### Data rows
>>>>
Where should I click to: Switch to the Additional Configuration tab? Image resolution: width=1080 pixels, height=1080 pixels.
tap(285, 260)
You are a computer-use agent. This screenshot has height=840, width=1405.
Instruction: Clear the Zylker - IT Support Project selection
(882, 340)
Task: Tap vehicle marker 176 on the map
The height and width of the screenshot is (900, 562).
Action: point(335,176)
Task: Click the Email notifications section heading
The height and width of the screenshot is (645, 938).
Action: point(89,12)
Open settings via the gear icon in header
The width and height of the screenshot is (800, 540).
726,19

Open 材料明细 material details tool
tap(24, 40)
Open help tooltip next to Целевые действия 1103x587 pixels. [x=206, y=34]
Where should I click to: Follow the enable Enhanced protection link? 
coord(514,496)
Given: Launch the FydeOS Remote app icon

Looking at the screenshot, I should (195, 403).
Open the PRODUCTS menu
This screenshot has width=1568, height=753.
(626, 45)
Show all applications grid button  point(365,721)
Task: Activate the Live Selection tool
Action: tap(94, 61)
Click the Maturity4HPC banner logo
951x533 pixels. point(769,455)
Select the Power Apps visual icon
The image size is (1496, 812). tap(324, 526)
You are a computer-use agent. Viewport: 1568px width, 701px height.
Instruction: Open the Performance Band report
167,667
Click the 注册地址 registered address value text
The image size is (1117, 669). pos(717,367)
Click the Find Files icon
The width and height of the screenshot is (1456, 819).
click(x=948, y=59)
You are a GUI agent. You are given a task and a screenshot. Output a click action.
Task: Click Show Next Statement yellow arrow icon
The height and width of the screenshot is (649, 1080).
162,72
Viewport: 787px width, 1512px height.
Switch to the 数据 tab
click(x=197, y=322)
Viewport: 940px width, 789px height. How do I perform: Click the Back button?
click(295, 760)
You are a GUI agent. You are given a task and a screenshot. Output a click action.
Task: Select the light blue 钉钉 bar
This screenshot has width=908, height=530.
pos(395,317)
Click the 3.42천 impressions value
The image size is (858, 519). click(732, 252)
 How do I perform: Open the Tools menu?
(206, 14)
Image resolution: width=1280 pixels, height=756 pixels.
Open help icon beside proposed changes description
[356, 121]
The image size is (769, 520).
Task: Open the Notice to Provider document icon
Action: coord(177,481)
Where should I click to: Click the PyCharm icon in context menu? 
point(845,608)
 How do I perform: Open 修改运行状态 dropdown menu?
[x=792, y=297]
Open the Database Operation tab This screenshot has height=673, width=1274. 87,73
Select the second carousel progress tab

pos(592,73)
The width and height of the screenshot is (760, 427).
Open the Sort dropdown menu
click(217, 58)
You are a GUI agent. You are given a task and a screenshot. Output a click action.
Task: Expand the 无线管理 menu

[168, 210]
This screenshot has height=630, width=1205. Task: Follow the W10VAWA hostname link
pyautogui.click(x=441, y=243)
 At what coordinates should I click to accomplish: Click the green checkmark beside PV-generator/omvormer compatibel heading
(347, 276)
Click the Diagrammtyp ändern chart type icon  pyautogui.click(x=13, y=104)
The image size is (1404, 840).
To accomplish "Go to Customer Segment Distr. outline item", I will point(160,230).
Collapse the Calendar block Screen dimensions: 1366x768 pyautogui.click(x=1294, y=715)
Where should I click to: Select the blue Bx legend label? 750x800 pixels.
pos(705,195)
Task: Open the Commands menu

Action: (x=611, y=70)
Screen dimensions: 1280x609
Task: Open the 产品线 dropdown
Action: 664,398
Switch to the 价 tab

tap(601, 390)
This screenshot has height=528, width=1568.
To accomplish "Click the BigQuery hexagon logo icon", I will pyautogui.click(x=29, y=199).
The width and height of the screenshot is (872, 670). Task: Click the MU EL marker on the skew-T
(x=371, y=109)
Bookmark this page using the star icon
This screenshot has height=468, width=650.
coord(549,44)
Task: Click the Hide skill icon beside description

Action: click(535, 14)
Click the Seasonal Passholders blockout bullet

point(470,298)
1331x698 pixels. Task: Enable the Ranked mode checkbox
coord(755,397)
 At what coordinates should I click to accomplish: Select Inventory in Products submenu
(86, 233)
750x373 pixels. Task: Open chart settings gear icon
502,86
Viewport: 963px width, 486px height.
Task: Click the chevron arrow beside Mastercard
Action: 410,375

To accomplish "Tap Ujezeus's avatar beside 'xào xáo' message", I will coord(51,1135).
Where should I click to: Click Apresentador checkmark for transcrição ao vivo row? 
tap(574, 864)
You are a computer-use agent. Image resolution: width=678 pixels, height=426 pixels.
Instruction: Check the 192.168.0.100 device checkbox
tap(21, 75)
<<<<
### Exercise details
Please repeat the stretch of items from the line containing "Click the 注册地址 registered address value text" through the line containing "click(x=948, y=59)", both ends included.

### Result for this task
Click the 注册地址 registered address value text
The image size is (1117, 669). pos(717,367)
Click the Find Files icon
The width and height of the screenshot is (1456, 819).
click(x=948, y=59)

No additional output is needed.